Approche diversifiée également au sein du segment obligataire avec la recherche d’équilibre entre régions et classes de risques. Le plancher sur les taux a été atteint en août. L’activisme des banques centrales permet au crédit de bien se tenir, mais les risques augmentent un peu partout. L’augmentation des mauvais débiteurs en Chine ne manque pas d’inquièter par exemple, signe du ralentissement marqué de la croissance et de l’attitude moins «protectrice» des autorités. En 2020, nous nous efforcerons de privilégier encore plus la qualité.

Valeur en yuan de la dette domestique d’entreprise en défaut en Chine

Source: FT/Bloomberg

Nous demeurons exposés aux grandes classes d’actifs dans les même proportions qu’au cours des derniers mois. La stabilisation des indicateurs avancés et l’abondance monétaire garantie pour le moment par les banques centrales permettent de garder l’exposition complète aux classes d’actifs les plus risqués. Le taux de participation des investisseurs dans les marchés des actions était généralement faible au cours de l’année, mais nous avons assisté à un repositionnement assez clair depuis octobre, amenant les cours sur un niveau de «sur-achat» qui incite à plus de prudence à court terme.

Indicateur global de sentiment des investisseurs
(indicateur obligations – indicateur actions)

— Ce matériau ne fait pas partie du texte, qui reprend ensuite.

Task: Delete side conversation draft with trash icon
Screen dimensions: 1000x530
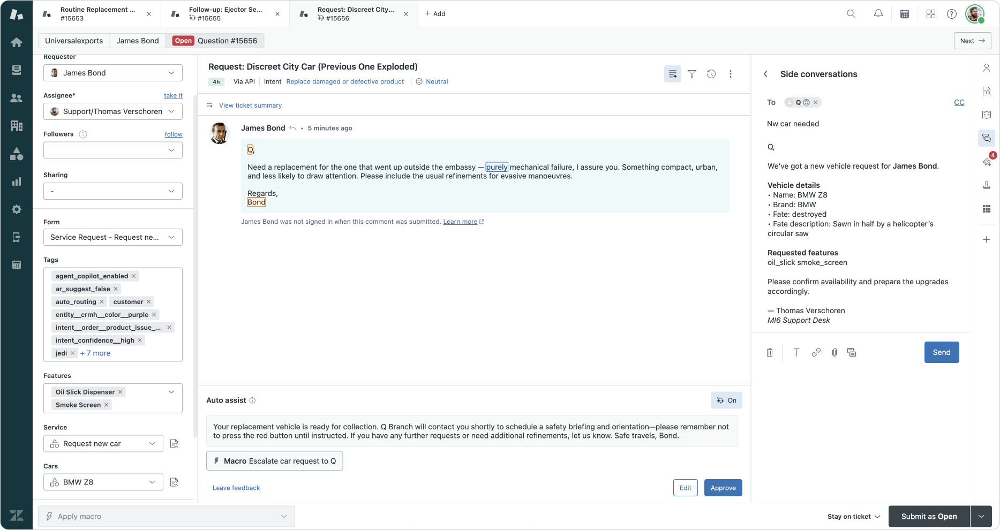Action: tap(770, 352)
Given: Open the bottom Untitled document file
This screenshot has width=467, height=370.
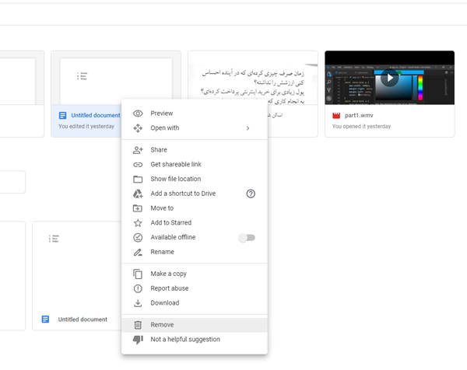Looking at the screenshot, I should [83, 319].
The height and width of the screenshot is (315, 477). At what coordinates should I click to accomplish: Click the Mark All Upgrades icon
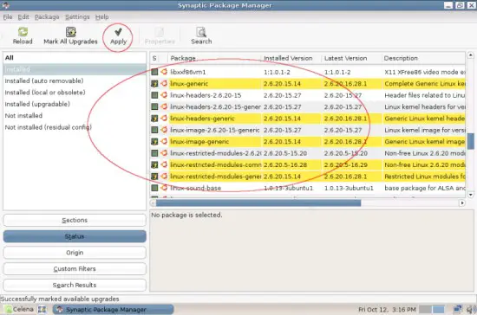(x=70, y=32)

Source: Ned Davis Research/DSI

Nous démarrons l’année avec un positionnement équilibré, mais prudent, en raison des indicateurs de sur-achat et du sentiment de complaisance bien présent: actions proches du point neutre, sous-pondération des obligations (toujours avec le même mix crédit, dette émergente en dollar et souverain), et sur-pondération des actifs réels (or et immobilier). Sélectivement, les stratégies asymétriques (obligations convertibles et equity long/short) restent en place. Dans le secteur des «hedge funds», l’année 2019 est relativement bonne (après 6 ans de performances décevantes), mais les résultats font toujours pâle figure par rapport au «système 60/40»! Nous nous positionnons donc pour une poursuite du cycle (au moins pour 12 mois), basé sur le scenario «Boucles d’or» (faible croissance et faible inflation). Seul un contexte géo-politique qui dérape franchement peut conduire à un recul durable des actifs risqués.